Problem statement — Produce again, without any change, the lines running from the one with "blog for money (34, 2368)" through the final line of the data below, and only those.

Excerpted records —
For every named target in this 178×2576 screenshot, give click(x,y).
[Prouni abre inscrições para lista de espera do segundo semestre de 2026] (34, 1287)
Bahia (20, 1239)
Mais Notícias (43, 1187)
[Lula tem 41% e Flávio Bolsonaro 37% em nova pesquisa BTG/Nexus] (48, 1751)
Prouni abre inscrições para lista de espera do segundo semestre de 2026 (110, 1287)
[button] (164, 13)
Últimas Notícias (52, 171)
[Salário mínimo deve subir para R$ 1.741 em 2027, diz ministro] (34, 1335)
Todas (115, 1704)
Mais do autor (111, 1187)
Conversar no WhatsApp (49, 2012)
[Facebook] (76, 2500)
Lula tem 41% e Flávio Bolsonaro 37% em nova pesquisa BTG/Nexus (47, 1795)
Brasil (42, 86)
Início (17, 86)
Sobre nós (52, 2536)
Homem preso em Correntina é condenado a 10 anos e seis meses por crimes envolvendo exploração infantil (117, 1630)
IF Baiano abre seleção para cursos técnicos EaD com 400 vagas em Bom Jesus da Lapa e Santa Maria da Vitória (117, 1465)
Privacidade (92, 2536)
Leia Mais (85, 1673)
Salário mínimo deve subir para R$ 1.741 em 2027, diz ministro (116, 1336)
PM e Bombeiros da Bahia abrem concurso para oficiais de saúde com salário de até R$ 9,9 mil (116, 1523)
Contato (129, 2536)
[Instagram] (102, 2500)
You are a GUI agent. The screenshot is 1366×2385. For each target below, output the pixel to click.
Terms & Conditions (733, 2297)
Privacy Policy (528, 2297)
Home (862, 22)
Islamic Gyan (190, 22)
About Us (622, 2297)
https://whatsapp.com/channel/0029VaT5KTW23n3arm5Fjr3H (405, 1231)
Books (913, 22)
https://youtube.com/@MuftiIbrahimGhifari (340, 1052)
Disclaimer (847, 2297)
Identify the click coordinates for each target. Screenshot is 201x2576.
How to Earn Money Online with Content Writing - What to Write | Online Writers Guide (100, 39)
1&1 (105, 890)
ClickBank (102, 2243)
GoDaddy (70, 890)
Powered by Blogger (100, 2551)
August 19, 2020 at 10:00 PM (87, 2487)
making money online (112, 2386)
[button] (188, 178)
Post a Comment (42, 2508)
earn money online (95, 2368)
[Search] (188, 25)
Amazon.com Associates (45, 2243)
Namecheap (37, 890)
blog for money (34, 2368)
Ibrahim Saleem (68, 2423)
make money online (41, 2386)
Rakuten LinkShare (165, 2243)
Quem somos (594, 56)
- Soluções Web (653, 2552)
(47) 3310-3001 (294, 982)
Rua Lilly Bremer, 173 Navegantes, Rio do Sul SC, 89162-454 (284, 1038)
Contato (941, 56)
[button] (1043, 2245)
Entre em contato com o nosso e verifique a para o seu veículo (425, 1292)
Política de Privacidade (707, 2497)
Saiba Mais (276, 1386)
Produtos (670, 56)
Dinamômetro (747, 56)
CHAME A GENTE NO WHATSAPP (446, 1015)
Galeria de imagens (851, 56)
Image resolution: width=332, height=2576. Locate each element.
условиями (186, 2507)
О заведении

Written reply —
blog for money (34, 2368)
Ibrahim Saleem (68, 2423)
make money online (41, 2386)
Rakuten LinkShare (165, 2243)
Quem somos (594, 56)
- Soluções Web (653, 2552)
(47) 3310-3001 (294, 982)
Rua Lilly Bremer, 173 Navegantes, Rio do Sul SC, 89162-454 (284, 1038)
Contato (941, 56)
[button] (1043, 2245)
Entre em contato com o nosso e verifique a para o seu veículo (425, 1292)
Política de Privacidade (707, 2497)
Saiba Mais (276, 1386)
Produtos (670, 56)
Dinamômetro (747, 56)
CHAME A GENTE NO WHATSAPP (446, 1015)
Galeria de imagens (851, 56)
Image resolution: width=332, height=2576. Locate each element.
условиями (186, 2507)
О заведении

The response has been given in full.